## WHAT IS REQUIRED
Say, as a bare number, how many lines of the listing contain "will".

- - - -

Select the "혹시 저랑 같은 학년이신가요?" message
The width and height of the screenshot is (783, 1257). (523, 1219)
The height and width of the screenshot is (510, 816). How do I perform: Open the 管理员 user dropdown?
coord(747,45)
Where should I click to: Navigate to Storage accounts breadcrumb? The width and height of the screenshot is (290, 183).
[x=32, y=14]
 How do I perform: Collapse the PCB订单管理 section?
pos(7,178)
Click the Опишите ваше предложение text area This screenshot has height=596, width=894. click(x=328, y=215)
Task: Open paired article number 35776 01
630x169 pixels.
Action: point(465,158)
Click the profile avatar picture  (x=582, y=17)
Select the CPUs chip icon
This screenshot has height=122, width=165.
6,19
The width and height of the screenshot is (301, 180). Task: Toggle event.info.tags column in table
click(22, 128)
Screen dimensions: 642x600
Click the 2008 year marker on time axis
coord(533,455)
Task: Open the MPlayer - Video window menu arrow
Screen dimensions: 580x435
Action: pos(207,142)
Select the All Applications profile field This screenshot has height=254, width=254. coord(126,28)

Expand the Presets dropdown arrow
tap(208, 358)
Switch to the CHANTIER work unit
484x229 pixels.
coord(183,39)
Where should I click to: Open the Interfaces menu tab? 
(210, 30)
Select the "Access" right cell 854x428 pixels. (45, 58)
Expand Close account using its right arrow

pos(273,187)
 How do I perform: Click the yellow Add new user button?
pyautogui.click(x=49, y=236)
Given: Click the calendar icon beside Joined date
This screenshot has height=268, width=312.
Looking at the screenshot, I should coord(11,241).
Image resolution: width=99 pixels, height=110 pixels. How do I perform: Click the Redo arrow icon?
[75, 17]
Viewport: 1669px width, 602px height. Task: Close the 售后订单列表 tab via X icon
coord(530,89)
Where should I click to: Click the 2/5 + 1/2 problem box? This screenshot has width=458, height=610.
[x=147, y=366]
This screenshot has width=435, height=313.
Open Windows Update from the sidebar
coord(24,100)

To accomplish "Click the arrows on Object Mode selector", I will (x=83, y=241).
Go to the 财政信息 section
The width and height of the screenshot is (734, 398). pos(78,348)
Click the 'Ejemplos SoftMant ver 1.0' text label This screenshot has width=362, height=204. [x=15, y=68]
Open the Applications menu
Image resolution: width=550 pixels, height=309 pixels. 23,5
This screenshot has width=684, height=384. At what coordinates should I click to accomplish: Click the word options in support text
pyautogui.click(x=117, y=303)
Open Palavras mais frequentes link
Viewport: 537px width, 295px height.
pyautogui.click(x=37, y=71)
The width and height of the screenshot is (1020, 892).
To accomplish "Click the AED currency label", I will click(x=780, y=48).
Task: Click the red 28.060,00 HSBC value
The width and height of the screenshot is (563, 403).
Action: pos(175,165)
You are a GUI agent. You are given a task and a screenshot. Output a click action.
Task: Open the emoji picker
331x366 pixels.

- - - -

## OUTPUT FOR THIS TASK
2